In questa cella, un uomo, giornalista di professione, sostiene da mesi di essere innocente di un reato di aggressione sessuale che gli è stato imputato, anche se nessuna denuncia è stata ancora presentata. Quest’uomo, un giornalista, ha certamente usato una penna critica e tagliente contro i leader del suo paese, e ha innalzato il giornale in cui ha scritto al vertice delle vendite. Non ha fatto altro che esercitare la sua professione di giornalista, un’attività rispettata in tutte le democrazie.

In Marocco, questo lo ha portato ad essere perseguito con il pretesto di un reato di diritto comune e condannato a cinque anni di prigione dopo un processo ingiusto in cui quest’uomo, Soulaiman Raissouni, non ha potuto nemmeno essere confrontato con la persona che avrebbe aggredito, né gli è stata data la possibilità di presentare la sua versione dei fatti e le sue risposte all’accusa. Non era nemmeno presente quando il verdetto è stato annunciato.

Soulaiman Raissouni, dopo 11 mesi di detenzione preventiva, ha iniziato uno sciopero della fame illimitato l’8 aprile.

L’8 aprile: 108 giorni di sciopero della fame!

Ora è pelle e ossa, non può muoversi e parla con una voce flebile. La Corte non ha avuto alcuna considerazione per questo imputato al quale non è stato autorizzato di venire al suo processo su una sedia a rotelle, incapace di camminare, ha rifiutato di chiamare i suoi testimoni e ha moltiplicato le irregolarità durante tutto il processo.

Il capo dell’amministrazione della prigione ha fatto numerose dichiarazioni vendicative contro quest’uomo – per vendicarsi di cosa? –, persiste nel rifiuto di trasferirlo in un ospedale, la sua famiglia e i suoi avvocati vengono ingannati negando il diritto di visita con il pretesto che il prigioniero non vuole vederli.

Nessuno ha potuto vederlo da quindici giorni, dopo più di 100 giorni di sciopero della fame, sua moglie è stata persino maltrattata quando ha insistito per vedere suo marito.
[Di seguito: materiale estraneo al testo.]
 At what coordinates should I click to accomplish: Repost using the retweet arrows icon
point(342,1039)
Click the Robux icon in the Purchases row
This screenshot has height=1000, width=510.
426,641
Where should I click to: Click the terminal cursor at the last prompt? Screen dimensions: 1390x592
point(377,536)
La preoccupazione della sua famiglia, la nostra e di tutti i suoi amici è immensa, così come la nostra indignazione per tale disumanità.
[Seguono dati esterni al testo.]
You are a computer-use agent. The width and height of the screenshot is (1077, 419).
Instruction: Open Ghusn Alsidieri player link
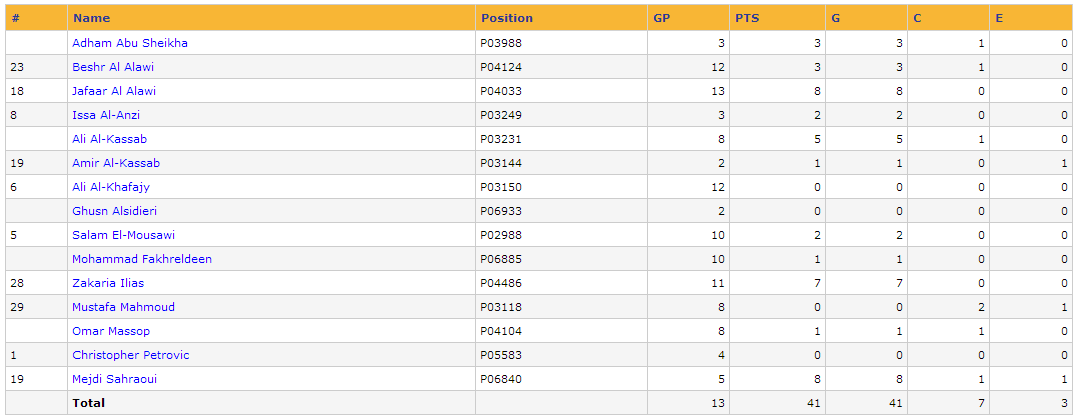(115, 212)
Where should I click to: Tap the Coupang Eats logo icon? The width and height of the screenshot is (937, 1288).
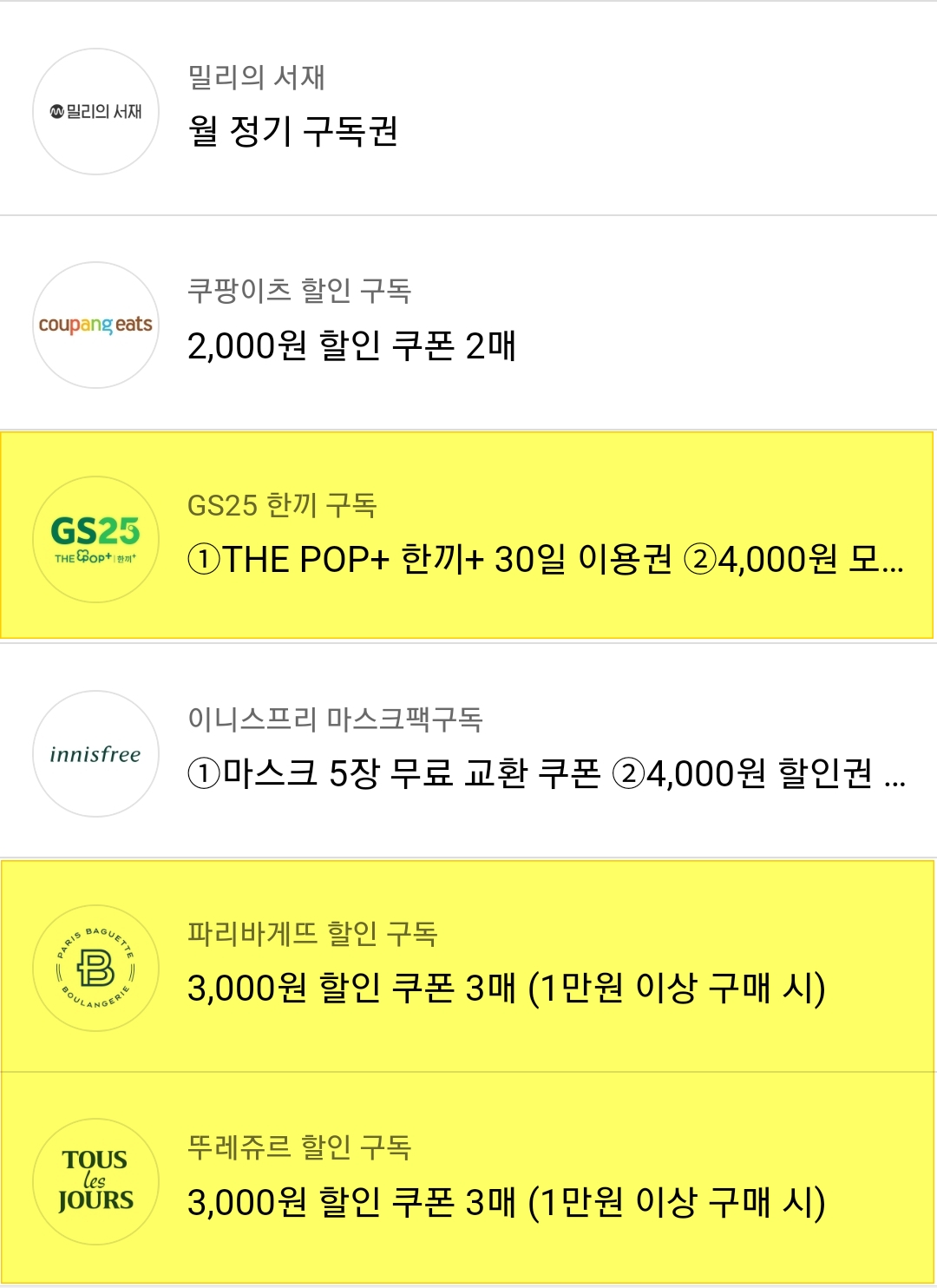tap(95, 325)
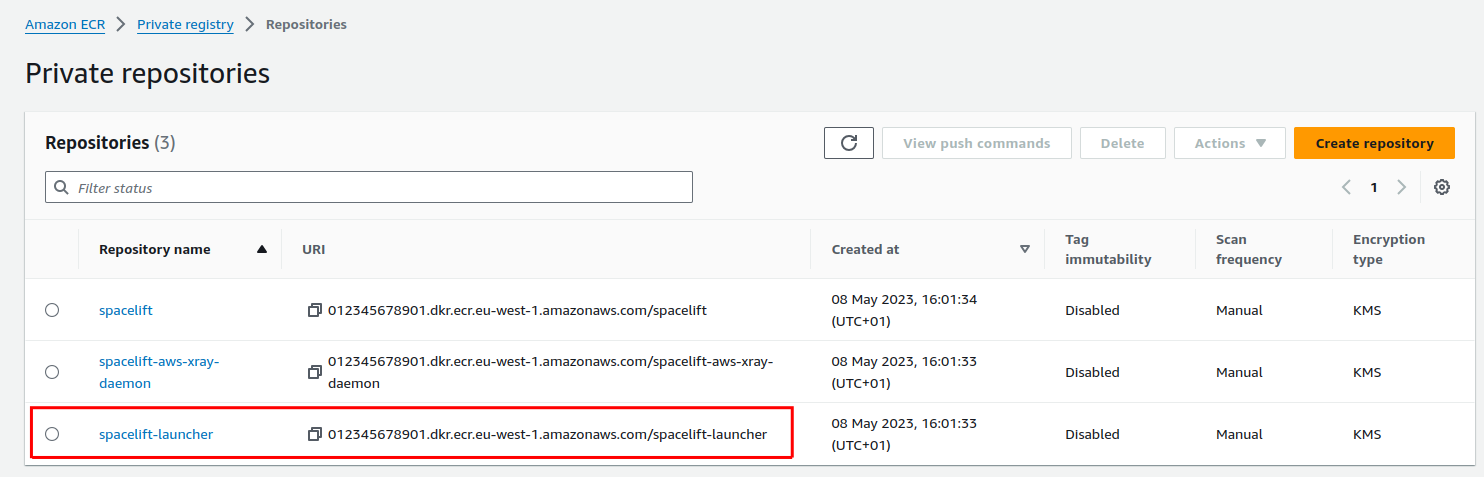Expand the Actions dropdown menu
This screenshot has height=477, width=1484.
[1229, 143]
Se Soulaiman Raissouni non sarà trasferito al più presto in un ospedale per ricevere le cure che le sue condizioni critiche richiedono, se non si farà nulla per permettergli di interrompere con dignità questo sciopero della fame che dura ormai da troppo tempo, lo Stato marocchino sarà ritenuto responsabile di un vero e proprio assassinio che ricorderebbe drammaticamente gli anni di piombo.

Noi, Comité de soutien à Maati Monjib, Omar Radi et Soulaiman Raissouni, assicuriamo ai parenti di Soulaiman Raissouni, e specialmente a sua moglie, Kholoud Mokhtari, la nostra solidarietà e la nostra presenza attiva al loro fianco per salvare la vita di Soulaiman e permettere al suo figlio di un mese di avere un padre.

Chiediamo alle autorità marocchine di mostrare un atteggiamento semplicemente umano ordinando il ricovero di Soulaiman Raissouni e di fare la cosa giusta annullando un verdetto pronunciato dopo un processo ingiusto.

Chiediamo a tutti coloro che hanno a cuore il diritto e la giustizia di unire la loro voce alla nostra per impedire che un’altra ignominia sia commessa dalle autorità marocchine e per esigere la liberazione di tutti i giornalisti e prigionieri d’opinione in Marocco.